This project aims to understand how some genes can be transmitted to progeny at higher frequencies than others. The flow of genetic information from parents to offspring is usually a fair process that allows genes from each parent to have an equal likelihood of being passed on. However, in some cases known as meiotic drive, genes cheat the system and have a higher likelihood of being passed on. A classic example of meiotic drive is found in maize, where a family of molecular motor proteins known as kinesins bind to specific chromosome regions and direct them to the egg cells. Work under this award is focused on two kinesin motor proteins known as Kindr and Trkin, which are similar, but cause meiotic drive at different chromosomal regions. Most of the experiments are designed to determine how the two kinesins bind to different regions. The ultimate aim is to engineer new kinesins that will bind to novel DNA sequences on chromosomes to test if they will show the same properties and cause meiotic drive. The project will integrate the research with education by engaging students at a predominantly undergraduate institutions in experiments to test the function of the maize kinesins in brewer's yeast. Together, the research outcomes will yield new insights into chromosome segregation, and in the long term, may allow researchers to control and improve the transmission of valuable traits.

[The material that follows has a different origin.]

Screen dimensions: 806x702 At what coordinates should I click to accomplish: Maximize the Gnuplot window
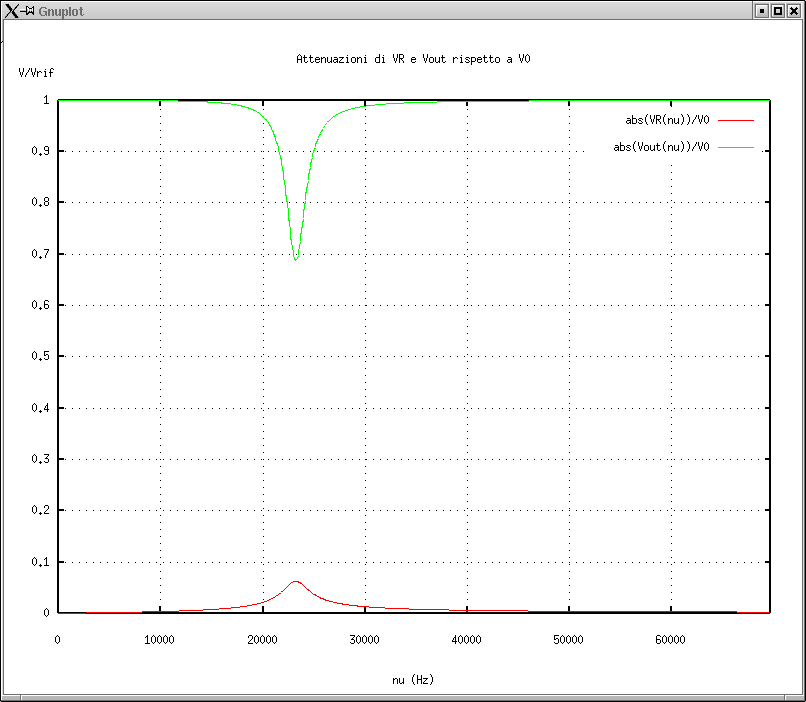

Kinesins function to move cargo within cells and organize spindles during mitosis and meiosis, where they help to ensure normal chromosome segregation. Two kinesins encoded on maize Abnormal chromosome 10 (Ab10), called Kindr and Trkin, are remarkable exceptions that evolved as selfish genes to favor their own segregation. To do this they have acquired the novel feature of binding to specialized repeat arrays called knobs and converting them into motile neocentromeres. Genetic evidence suggests that at least one of the kinesins (Kindr) does not bind directly, but through an intermediate factor tentatively called Smd13. A goal of this work is to identify Smd13 and understand how Kindr interacts with it to bind DNA. Other experiments are designed to understand how Trkin binds to DNA and interpret its role in meiotic drive. A final aim is to engineer new versions of Kindr and Trkin that bind to synthetic repeat arrays built into the maize genome and test whether the synthetic components promote meiotic drive. A yeast-based neocentromere system will also be developed to test whether kinesins can be used to move chromosome in a heterologous host. The results will expand our understanding of plant kinesins and their roles in meiosis and explore the utility of using kinesin-mediated chromosome movement to manipulate chromosome segregation.
This award was jointly funded by the Genetics Mechanisms, Cellular Dynamics and Function, and Systems and Synthetic Biology Programs in the Division of Molecular and Cellular Biosciences in the Directorate for Biological Sciences.
This award reflects NSF's statutory mission and has been deemed worthy of support through evaluation using the Foundation's intellectual merit and broader impacts review criteria.